[Intel-xe] [PATCH 4/8] drm/sched: Add generic scheduler message interface

Wed Aug 9 14:36:47 UTC 2023

On Tue, Aug 08, 2023 at 04:14:55PM +0200, Christian König wrote:
> Am 08.08.23 um 16:06 schrieb Matthew Brost:
> > [SNIP]
> > > Basically workqueues are the in kernel infrastructure for exactly that use
> > > case and we are trying to re-create that here and that is usually a rather
> > > bad idea.
> > > 
> > Ok let me play around with what this would look like in Xe, what you are
> > suggesting would be ordered-wq per scheduler, work item for run job,
> > work item for clean up job, and work item for a message. That might
> > work I suppose?
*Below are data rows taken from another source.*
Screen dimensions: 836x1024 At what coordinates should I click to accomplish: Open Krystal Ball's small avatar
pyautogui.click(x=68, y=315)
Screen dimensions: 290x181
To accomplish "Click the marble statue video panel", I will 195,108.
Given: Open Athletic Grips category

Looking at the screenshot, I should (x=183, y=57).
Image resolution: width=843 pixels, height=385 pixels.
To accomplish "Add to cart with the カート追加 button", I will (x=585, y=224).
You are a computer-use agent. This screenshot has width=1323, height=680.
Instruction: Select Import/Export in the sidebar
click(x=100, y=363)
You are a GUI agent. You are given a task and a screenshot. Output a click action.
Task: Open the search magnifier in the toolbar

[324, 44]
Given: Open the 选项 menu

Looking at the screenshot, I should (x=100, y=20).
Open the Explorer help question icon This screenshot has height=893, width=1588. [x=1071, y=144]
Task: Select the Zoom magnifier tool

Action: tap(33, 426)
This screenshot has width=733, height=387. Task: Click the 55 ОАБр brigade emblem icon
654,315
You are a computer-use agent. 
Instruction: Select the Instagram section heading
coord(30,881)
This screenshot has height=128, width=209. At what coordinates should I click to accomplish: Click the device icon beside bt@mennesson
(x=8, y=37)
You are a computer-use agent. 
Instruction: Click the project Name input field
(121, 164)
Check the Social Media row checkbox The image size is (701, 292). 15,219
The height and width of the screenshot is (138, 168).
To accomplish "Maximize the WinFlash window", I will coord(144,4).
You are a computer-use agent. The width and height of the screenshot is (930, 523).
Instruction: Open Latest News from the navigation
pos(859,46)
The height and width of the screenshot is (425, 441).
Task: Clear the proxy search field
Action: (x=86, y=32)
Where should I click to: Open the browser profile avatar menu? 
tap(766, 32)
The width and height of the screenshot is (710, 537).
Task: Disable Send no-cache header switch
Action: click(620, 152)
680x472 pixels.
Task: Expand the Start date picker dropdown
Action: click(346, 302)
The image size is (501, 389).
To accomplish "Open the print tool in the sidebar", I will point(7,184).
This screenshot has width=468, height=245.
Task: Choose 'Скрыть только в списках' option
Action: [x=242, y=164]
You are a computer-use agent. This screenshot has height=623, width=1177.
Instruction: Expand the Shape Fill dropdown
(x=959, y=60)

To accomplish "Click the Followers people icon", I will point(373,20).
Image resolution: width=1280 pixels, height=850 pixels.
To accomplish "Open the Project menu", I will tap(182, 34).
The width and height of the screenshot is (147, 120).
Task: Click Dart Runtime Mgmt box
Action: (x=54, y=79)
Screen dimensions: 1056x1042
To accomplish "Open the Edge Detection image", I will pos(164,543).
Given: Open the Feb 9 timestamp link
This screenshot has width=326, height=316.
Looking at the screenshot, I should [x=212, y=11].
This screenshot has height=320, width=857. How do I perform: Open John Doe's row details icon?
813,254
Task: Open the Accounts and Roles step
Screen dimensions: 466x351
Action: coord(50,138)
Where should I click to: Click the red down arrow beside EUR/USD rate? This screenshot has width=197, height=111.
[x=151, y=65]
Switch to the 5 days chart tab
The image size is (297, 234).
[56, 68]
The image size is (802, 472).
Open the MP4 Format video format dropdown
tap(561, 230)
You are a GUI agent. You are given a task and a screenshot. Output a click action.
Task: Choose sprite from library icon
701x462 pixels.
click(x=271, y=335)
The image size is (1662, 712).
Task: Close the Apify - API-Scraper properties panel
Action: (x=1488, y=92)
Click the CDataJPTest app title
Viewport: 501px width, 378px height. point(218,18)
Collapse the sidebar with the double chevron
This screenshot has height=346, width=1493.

Only issue I see is scaling as this exposes an
> > ordered-wq creation directly to an IOCTL. No idea if that is actually a
> > concern though.
> 
> That's a very good question I can't answer of hand either.
> 
> But from the history of work queues I know that they were invented to reduce
> the overhead/costs of having many kernel threads.
> 
> So my educated guess is that you probably won't find anything better at the
> moment. If work queues then indeed don't match this use case then we need to
> figure out how to improve them or find a different solution.
> 

I looked at workqueue code and think the workqueue creation is decoupled
from kthread creation in most cases so I think this fits.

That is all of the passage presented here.